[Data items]
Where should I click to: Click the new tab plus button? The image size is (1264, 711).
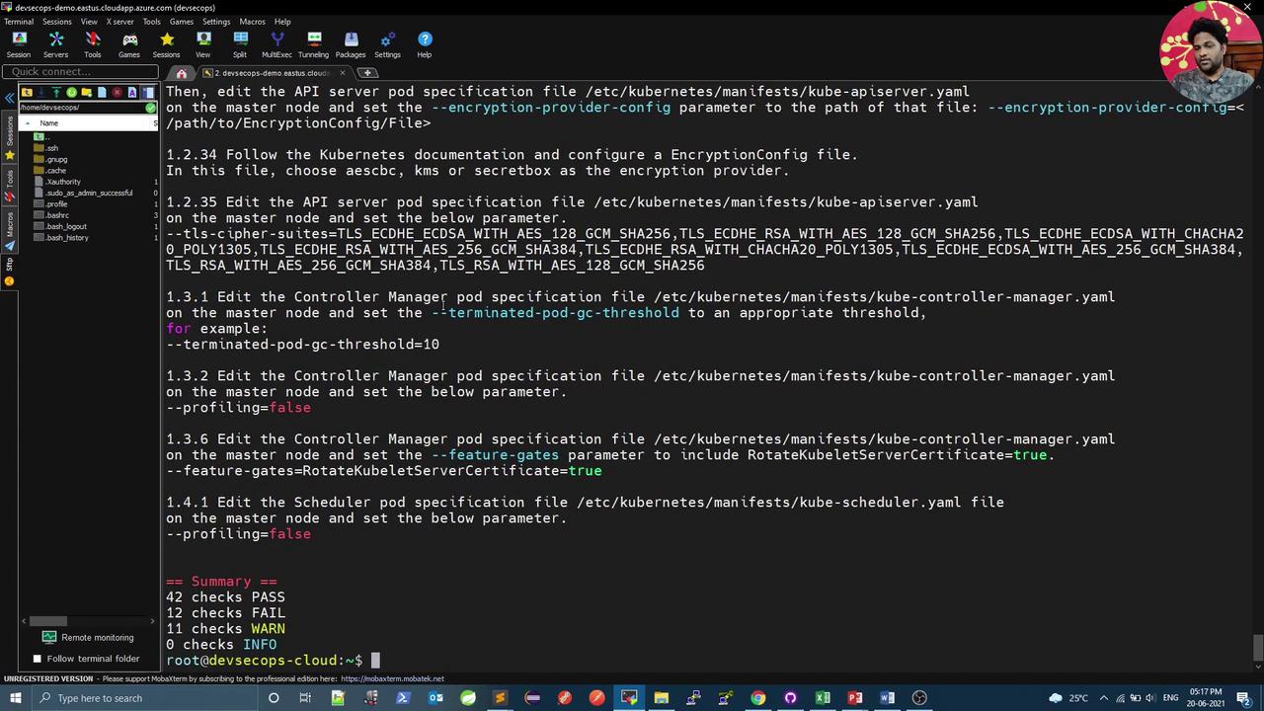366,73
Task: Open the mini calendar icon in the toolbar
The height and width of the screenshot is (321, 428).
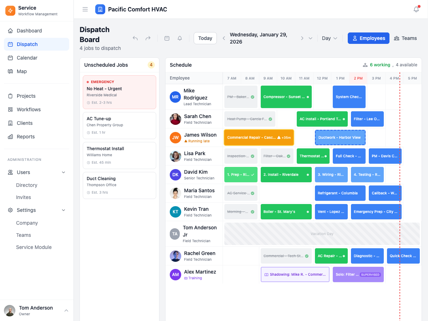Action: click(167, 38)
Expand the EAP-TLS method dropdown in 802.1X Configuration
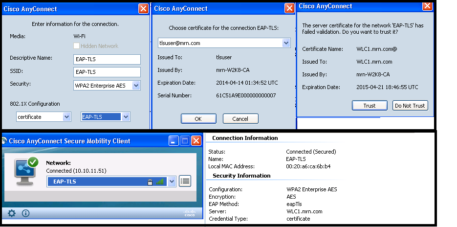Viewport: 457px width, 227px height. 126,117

• **ASSIGNMENT**: Reproduce each record from above exactly; pictures do not belong in the copy.

• **EXERCISE RESPONSE**:
Where should I click to: Click the new tab plus button? The image size is (1264, 711).
366,73
Task: Open the mini calendar icon in the toolbar
The height and width of the screenshot is (321, 428).
Action: click(167, 38)
Expand the EAP-TLS method dropdown in 802.1X Configuration
Viewport: 457px width, 227px height. 126,117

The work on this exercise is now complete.